CO2 capture and storage (CCS) is a technique to reduce CO2 emission, and CO2 is also used in EOR (enhanced oil recovery). It may increase oil production by 15-25% from an oil field. In this paper we present how to deal with the seismic response due to CO2 injection. To understand the seismic response due to CO2 flooding requires knowledge of the distribution of CO2 in brine, viscous loss due to CO2 and dissolution of CO2 in brine. Furthermore, the basic principle for EOR methods by CO2 is that high solubility of CO2 increases the density and lowers the viscosity at reservoir conditions of the oil, thus improving the oil mobility and the efficiency of water flooding.
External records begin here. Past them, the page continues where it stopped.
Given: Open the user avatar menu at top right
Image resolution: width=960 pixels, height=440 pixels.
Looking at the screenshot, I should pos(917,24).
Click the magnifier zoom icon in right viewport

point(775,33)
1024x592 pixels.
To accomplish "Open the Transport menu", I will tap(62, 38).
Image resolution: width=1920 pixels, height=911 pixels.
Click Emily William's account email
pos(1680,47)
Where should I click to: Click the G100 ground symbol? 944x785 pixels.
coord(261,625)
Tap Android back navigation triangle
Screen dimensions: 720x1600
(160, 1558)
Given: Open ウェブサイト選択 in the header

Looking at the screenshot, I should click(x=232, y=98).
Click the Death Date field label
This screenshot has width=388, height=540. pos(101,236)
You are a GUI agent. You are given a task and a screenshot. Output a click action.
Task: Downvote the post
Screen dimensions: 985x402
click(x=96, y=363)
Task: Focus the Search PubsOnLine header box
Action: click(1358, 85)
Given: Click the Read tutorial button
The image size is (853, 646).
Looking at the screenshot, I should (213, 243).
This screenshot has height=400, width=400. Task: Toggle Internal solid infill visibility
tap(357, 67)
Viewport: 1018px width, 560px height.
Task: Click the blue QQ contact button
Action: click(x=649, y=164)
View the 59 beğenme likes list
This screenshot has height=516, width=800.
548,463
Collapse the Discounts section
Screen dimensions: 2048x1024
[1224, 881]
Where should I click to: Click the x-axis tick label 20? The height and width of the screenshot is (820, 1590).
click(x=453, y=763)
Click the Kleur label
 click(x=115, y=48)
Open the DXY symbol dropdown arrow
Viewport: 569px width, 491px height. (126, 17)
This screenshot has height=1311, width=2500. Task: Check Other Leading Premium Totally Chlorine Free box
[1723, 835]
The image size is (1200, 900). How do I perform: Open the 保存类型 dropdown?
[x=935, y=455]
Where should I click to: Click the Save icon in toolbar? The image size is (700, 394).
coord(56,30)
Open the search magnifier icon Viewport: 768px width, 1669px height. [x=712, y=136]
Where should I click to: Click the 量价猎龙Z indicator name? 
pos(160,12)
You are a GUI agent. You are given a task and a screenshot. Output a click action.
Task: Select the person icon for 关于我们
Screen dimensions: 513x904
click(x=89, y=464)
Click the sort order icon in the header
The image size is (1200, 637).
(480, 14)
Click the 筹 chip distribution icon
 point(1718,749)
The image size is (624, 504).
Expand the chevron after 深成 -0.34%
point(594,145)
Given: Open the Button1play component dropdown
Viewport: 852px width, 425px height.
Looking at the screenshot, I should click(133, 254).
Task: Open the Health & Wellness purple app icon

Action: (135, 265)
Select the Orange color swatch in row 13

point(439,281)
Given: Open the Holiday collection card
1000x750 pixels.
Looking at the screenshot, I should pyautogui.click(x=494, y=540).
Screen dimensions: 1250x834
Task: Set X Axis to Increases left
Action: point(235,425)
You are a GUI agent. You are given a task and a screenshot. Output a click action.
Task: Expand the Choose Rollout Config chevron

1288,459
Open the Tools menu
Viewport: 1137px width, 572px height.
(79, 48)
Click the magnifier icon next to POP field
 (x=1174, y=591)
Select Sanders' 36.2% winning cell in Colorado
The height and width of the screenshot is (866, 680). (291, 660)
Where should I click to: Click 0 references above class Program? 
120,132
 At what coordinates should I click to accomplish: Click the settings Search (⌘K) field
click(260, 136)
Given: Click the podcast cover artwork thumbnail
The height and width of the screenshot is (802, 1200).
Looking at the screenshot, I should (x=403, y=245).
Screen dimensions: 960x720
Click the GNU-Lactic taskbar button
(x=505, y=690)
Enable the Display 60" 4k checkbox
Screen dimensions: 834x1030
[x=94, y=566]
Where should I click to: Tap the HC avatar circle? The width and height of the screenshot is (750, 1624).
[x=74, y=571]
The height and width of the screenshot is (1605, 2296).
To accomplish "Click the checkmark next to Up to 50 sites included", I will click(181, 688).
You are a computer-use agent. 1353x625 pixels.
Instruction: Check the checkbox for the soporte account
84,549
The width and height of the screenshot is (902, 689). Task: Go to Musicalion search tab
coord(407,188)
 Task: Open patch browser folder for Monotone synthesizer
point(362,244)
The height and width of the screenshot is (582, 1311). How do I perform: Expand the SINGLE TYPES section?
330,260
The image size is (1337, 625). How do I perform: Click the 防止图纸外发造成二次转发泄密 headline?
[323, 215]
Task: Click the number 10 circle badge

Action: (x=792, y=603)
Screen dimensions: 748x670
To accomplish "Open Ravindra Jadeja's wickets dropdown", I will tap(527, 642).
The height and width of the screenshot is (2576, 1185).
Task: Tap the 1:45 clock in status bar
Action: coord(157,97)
However, the viscous losses during the fluid flow are responsible for seismic wave attenuation. Moreover, when injecting CO2 into the water-saturated sample, some CO2 may be dissolved in the water. The Gassmann and Reuss or Gassmann and Voigt method may be used to calculate CO2 saturated seismic properties. Considering the significant differences between velocity values in these two methods, a large uncertainty is associated with fluid-saturation estimation from seismic data. I provided the rock physics model to calculate the CO2 saturated seismic properties to understand the seismic response due to the CO2 flooding. This model was tested laboratory measured data of sandstone from Lei and Xueb (2009) and carbonate from Wang et al. 1998. Modeling results provided us the viscous loss and dissolution of CO2 effects to calculate the CO2 saturated seismic properties. This model may be also used to calculate the accurate hydrocarbon production during the EOR method by CO2 injection.